> **Your goal**:
Please update the material below by replacing "Given" with "Instruction" wherever it appears, leaving everything else unchanged and omitting the pictures from your answer.

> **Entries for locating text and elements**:

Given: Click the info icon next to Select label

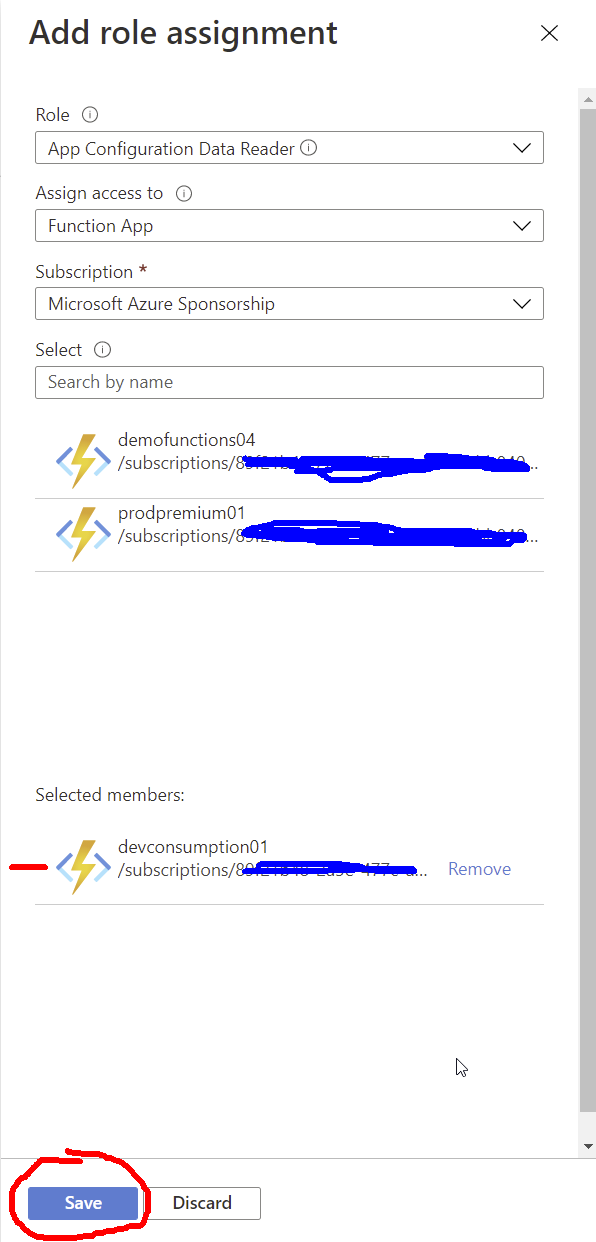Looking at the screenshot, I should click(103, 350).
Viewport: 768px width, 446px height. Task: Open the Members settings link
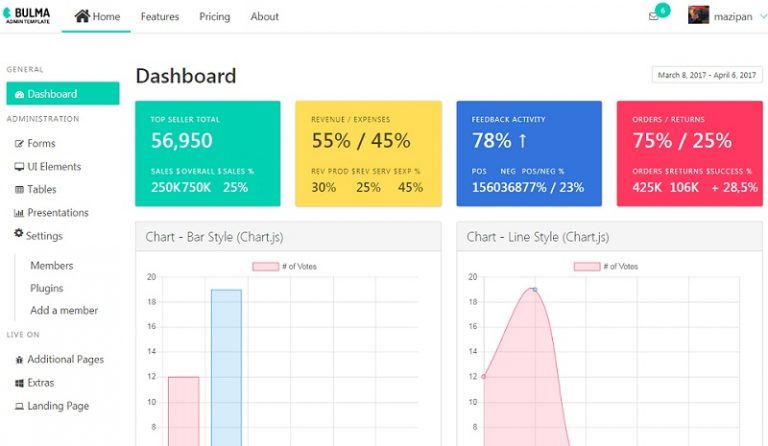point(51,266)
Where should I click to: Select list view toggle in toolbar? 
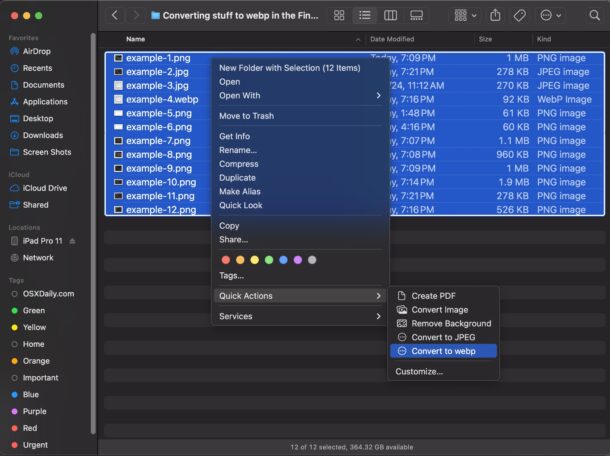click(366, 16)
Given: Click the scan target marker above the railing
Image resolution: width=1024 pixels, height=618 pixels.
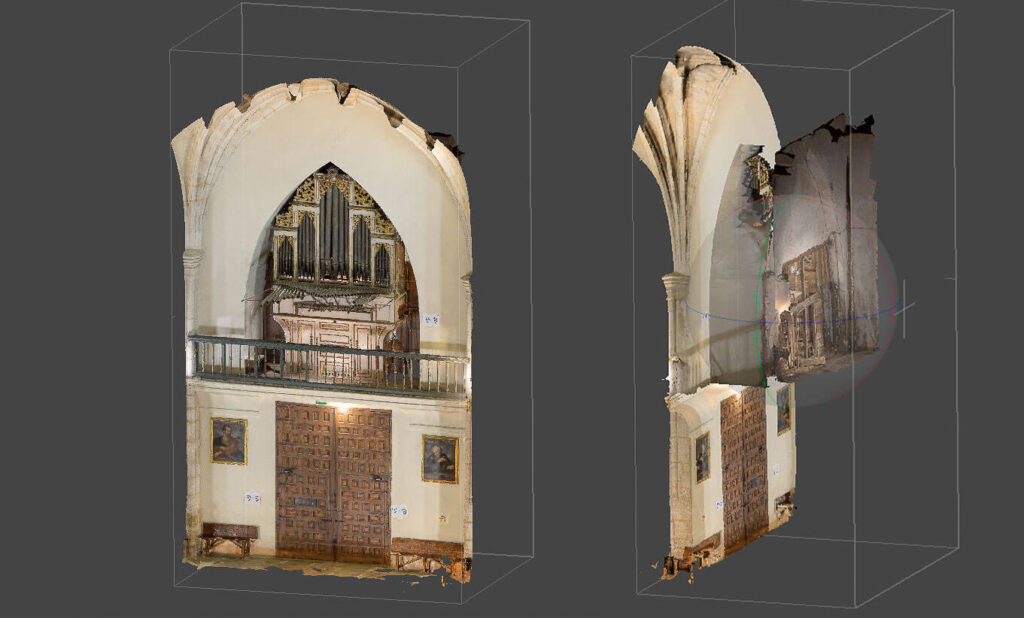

> **Task result**:
Instruction: Click the info icon next to Select label

Looking at the screenshot, I should click(103, 350).
Viewport: 768px width, 446px height. Task: Open the Members settings link
point(51,266)
Where should I click to: Select list view toggle in toolbar? 
click(366, 16)
Instruction: Click the scan target marker above the railing
Image resolution: width=1024 pixels, height=618 pixels.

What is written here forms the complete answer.